A data da extradição ainda não foi fixada.

BBC Brasil,
A Suprema Corte do Chile determinou nesta sexta-feira (21) a extradição do ex-presidente peruano Alberto Fujimori ao Peru, onde ele terá que responder a processos por violação de direitos humanos e corrupção.

A decisão é final, ou seja, os advogados de Fujimori não podem apelar dela.
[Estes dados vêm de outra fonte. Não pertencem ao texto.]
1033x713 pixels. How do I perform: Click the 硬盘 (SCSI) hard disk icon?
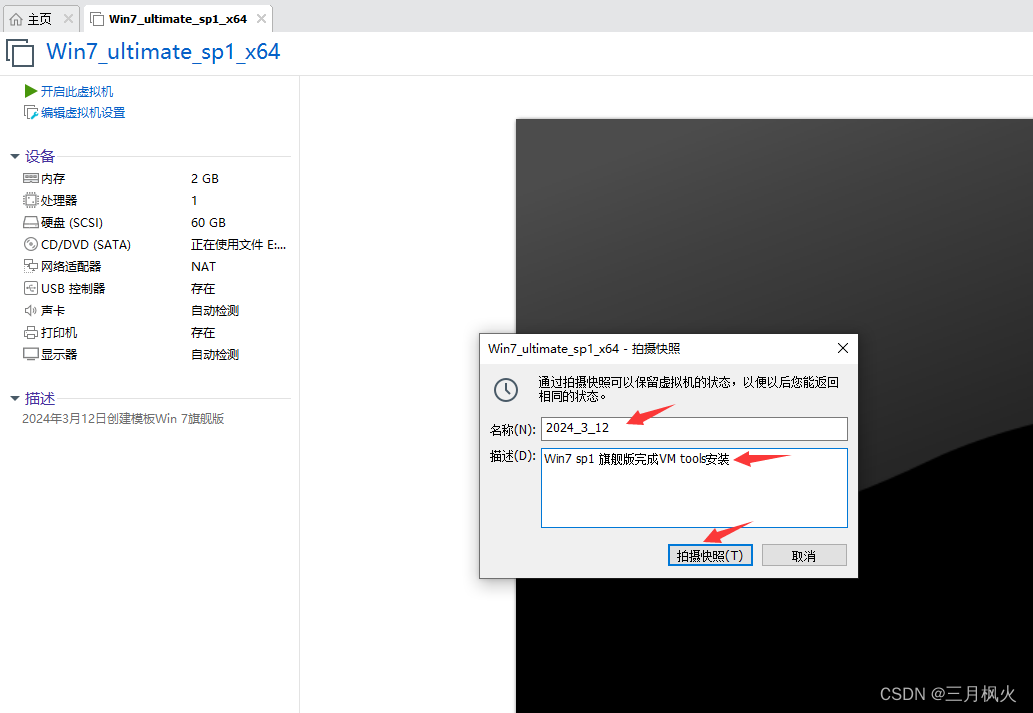[x=32, y=222]

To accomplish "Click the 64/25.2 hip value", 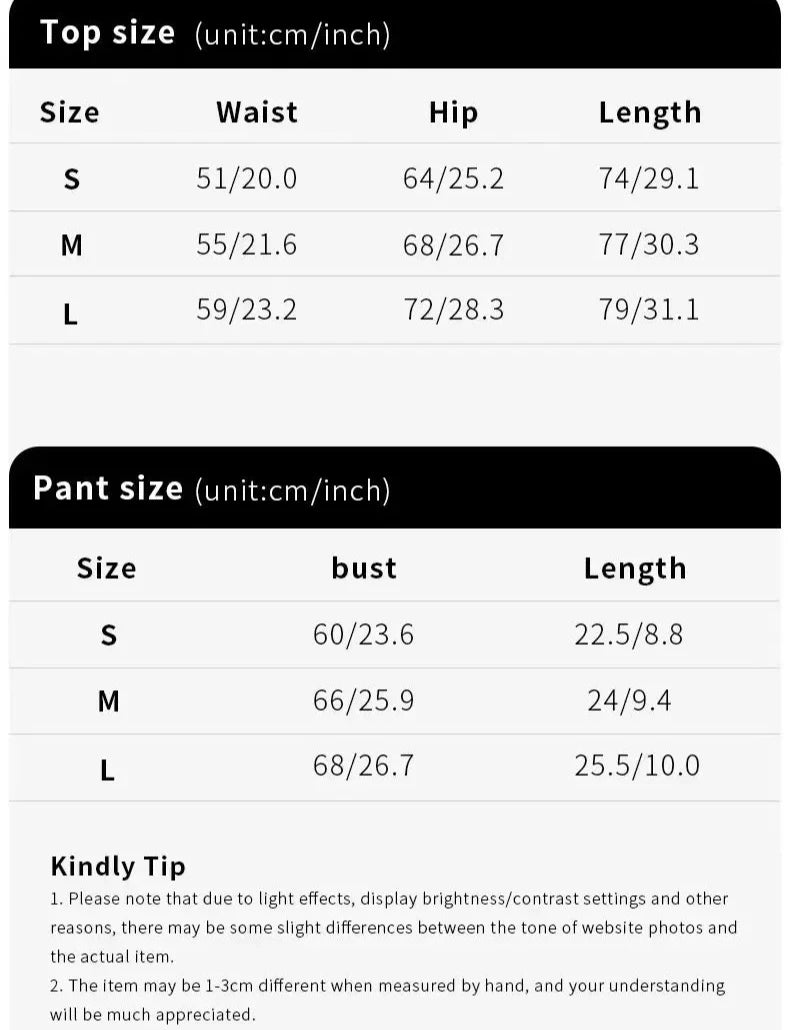I will click(453, 178).
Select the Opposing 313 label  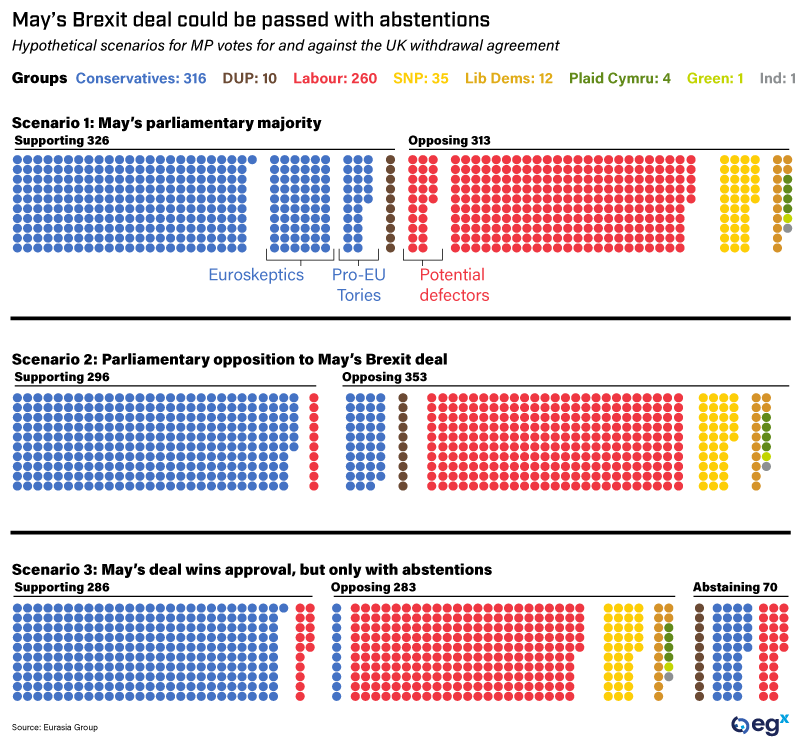(x=450, y=141)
No entanto, a data da extradição ainda não foi fixada.

Organizações de defesa dos direitos humanos aplaudiram a decisão chilena. A Human Rights Watch classificou a aprovação da extradição de "histórica".

“Fujimori finalmente vai ter de responder às acusações e às provas contra ele no país que ele governou como um chefão da máfia. É um enorme passo adiante para o Chile", afirmou José Miguel Vivanco, diretor para as Américas da Human Rights Watch.

Fujimori, que é filho de japoneses que emigraram para o Peru, foi preso quando chegou ao Chile, vindo do Japão, de onde não podia ser extraditado por ter a nacionalidade japonesa, em novembro de 2005. Sua intenção era retornar ao Peru para disputar a presidência nas eleições de 2006.

Luta na Justiça
Nos últimos dois anos ele lutou na Justiça para impedir a extradição. "Decidimos pela extradição", disse o juiz do Supremo, Alberto Chaigneau, nesta sexta-feira.

A decisão, segundo Chaigneau, teria sido baseada em duas acusações de violação dos direitos humanos e cinco de corrupção.

Fujimori governou o Peru de 1990 a 2000 e fugiu do Peru para o Japão pouco antes do término de seu mandato.

As acusações de violação de direitos humanos vinham sendo feitas desde o início dos anos 90 e dizem respeito à a morte de civis supostamente durante a campanha do governo contra o grupo guerrilheiro esquerdista Sendero Luminoso.

Ele diz ser inocente e que as acusações tiveram motivações políticas.